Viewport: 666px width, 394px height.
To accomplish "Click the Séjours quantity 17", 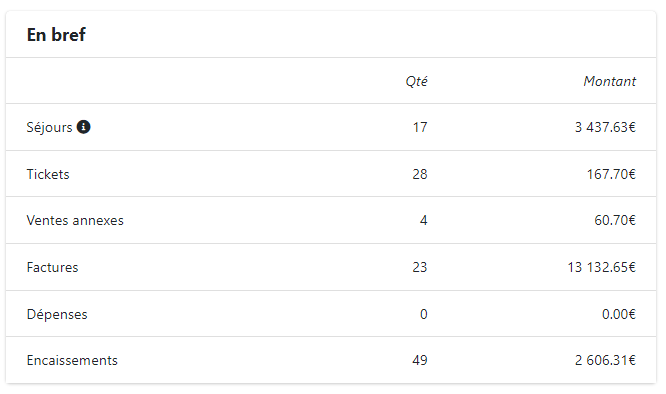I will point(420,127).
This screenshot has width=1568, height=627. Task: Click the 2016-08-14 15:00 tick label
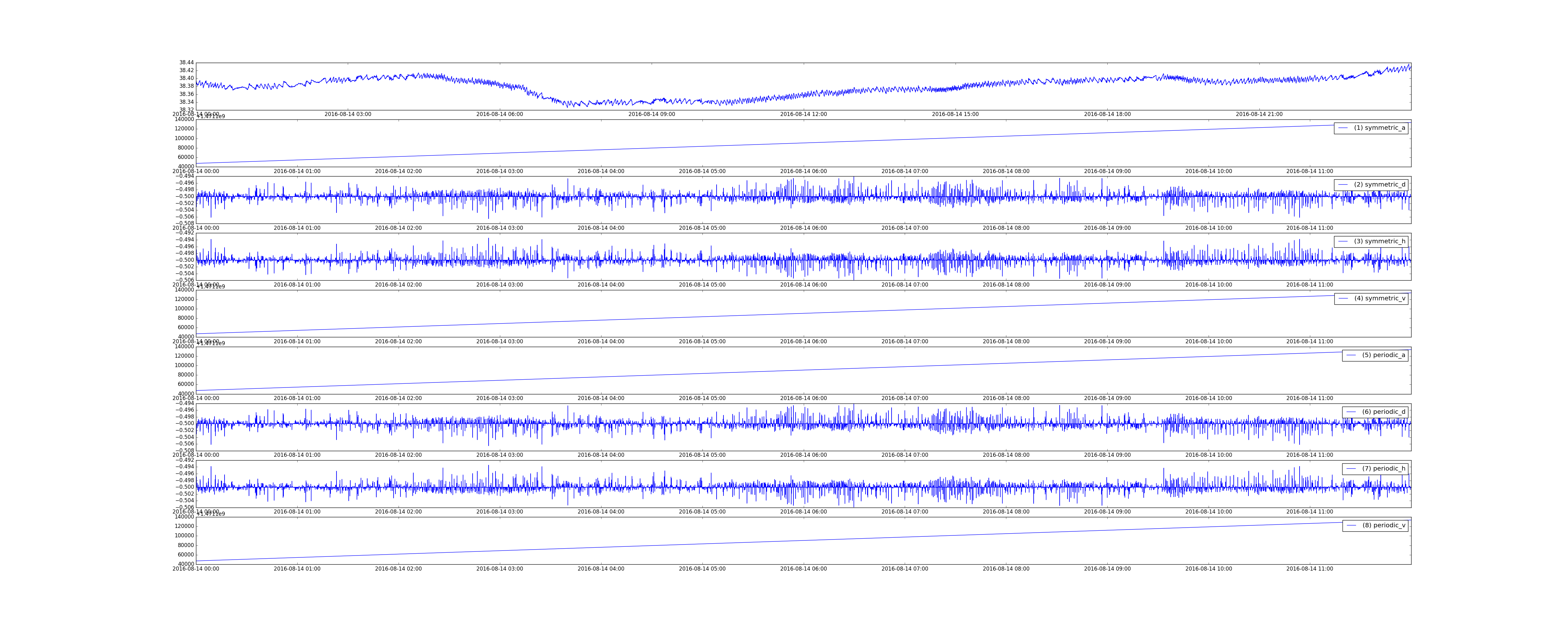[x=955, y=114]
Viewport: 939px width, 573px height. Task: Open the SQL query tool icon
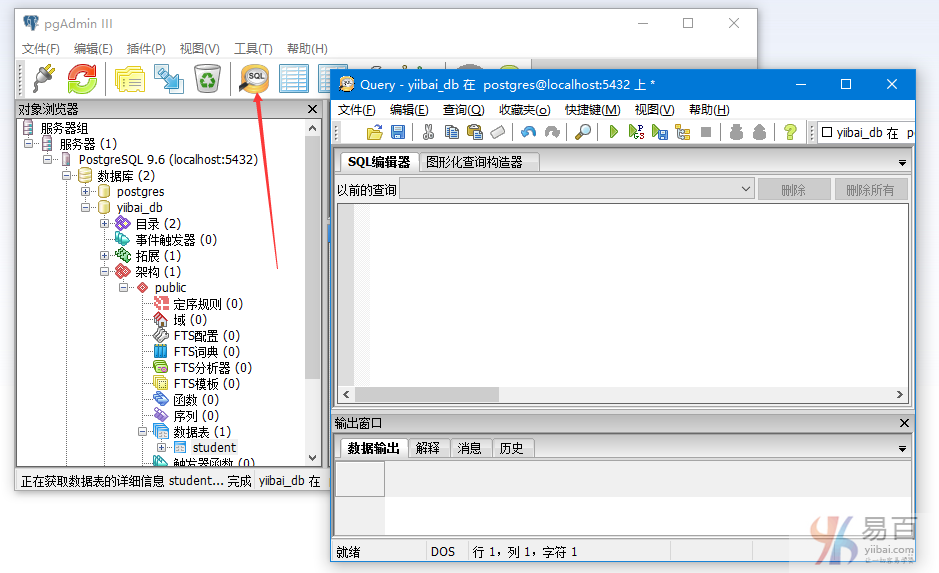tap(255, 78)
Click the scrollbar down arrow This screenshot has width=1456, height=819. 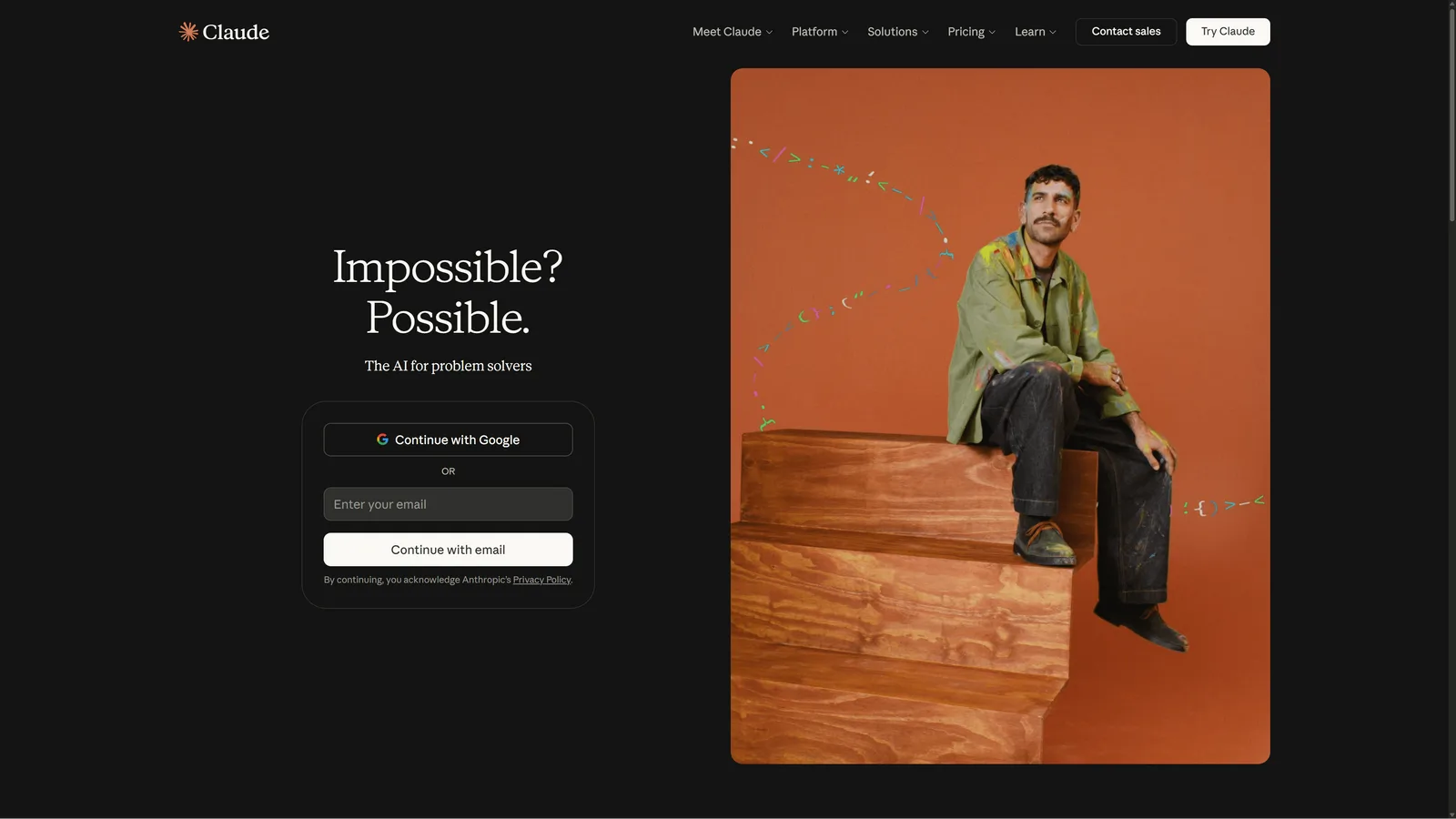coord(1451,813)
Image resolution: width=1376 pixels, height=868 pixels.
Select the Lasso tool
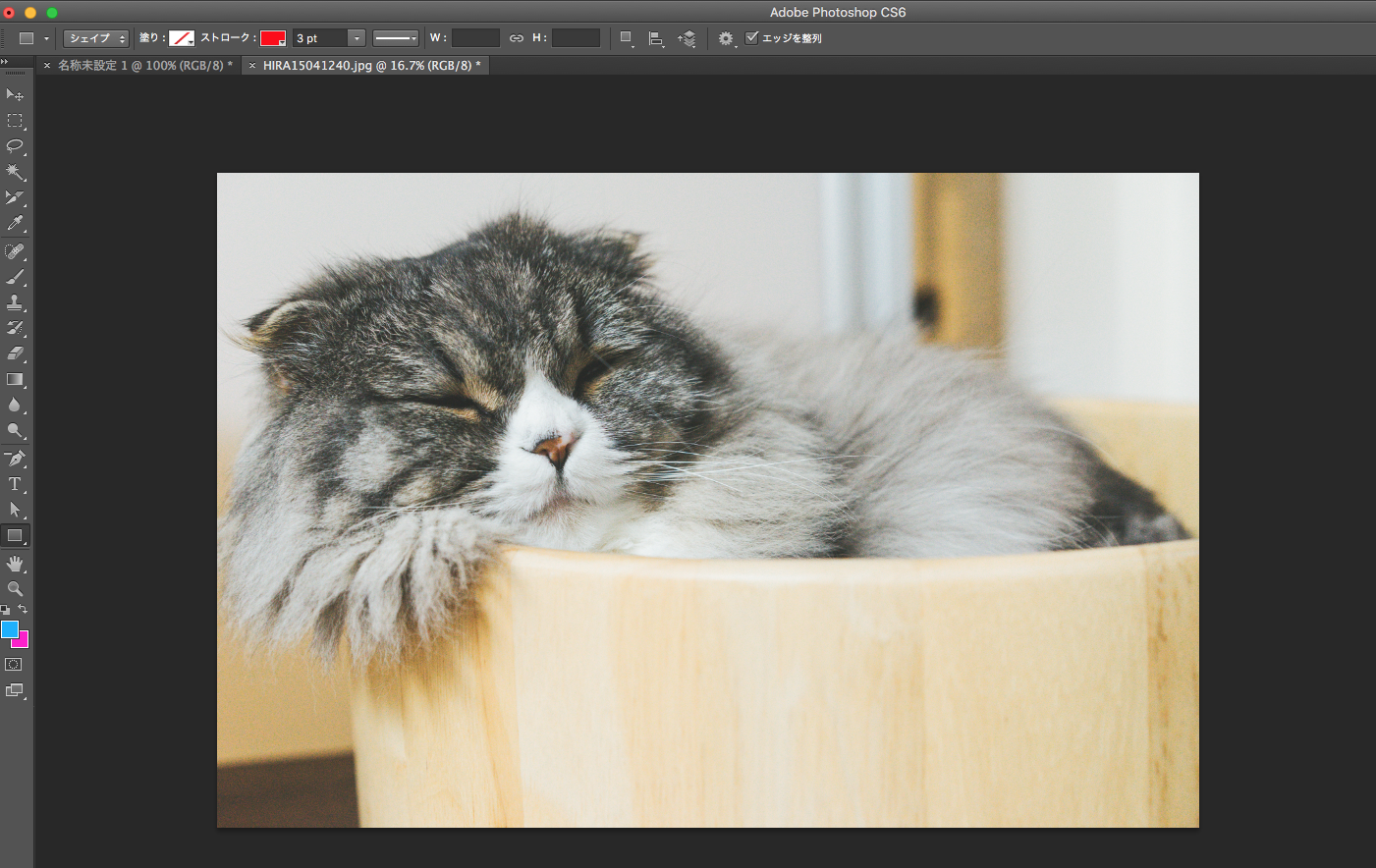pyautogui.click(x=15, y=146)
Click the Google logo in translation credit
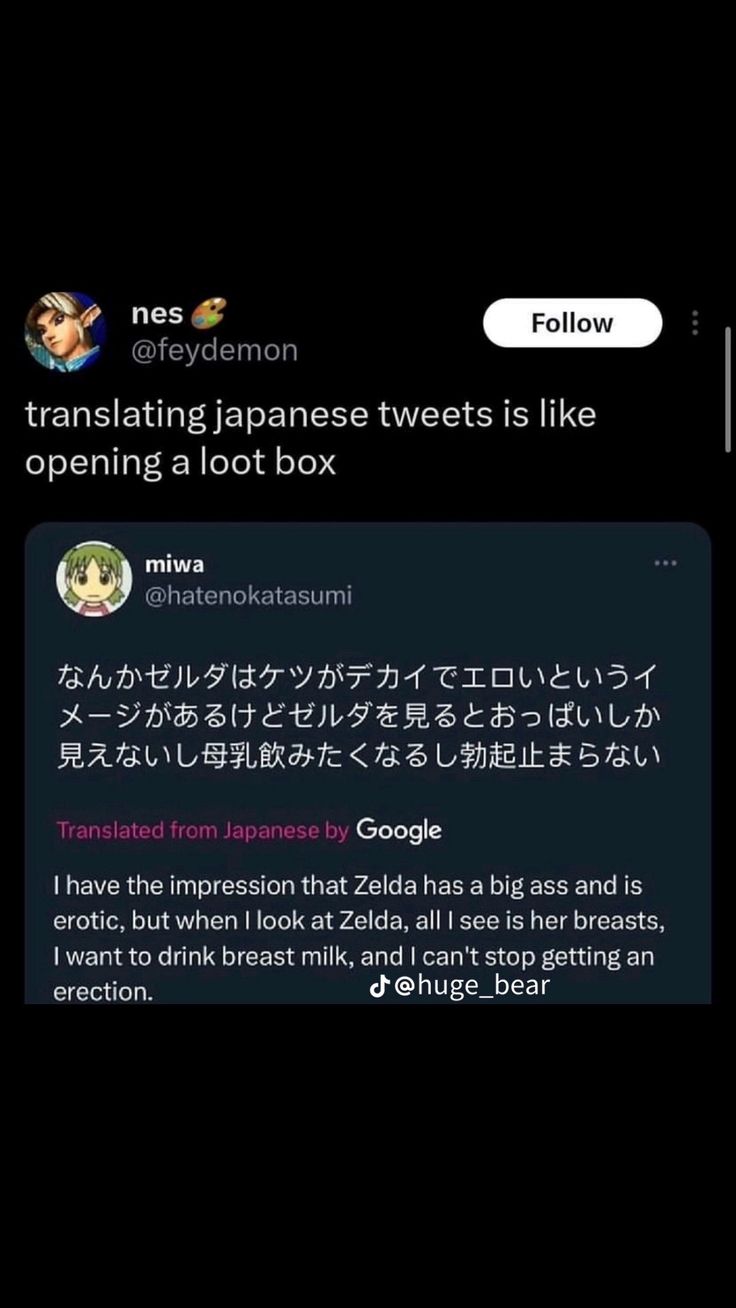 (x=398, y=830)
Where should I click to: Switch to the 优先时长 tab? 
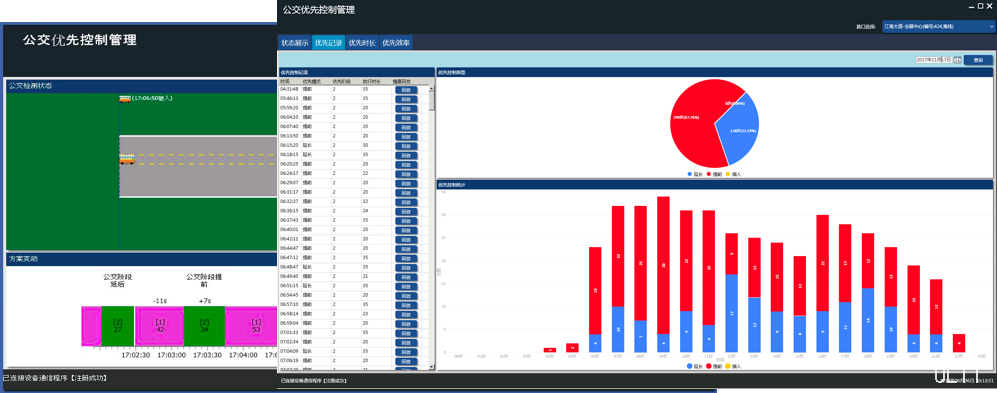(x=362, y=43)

━━━━━━━━━━━━━━━━

### What is expected
Put the stretch from the line containing "Click the Google logo in translation credit" through the end of the items into a numbered list, skipping any blank lines and leaving out the pictures.

### Solution to this problem
1. Click the Google logo in translation credit
2.  (x=398, y=830)
3. Where should I click to: Switch to the 优先时长 tab? 
4. (x=362, y=43)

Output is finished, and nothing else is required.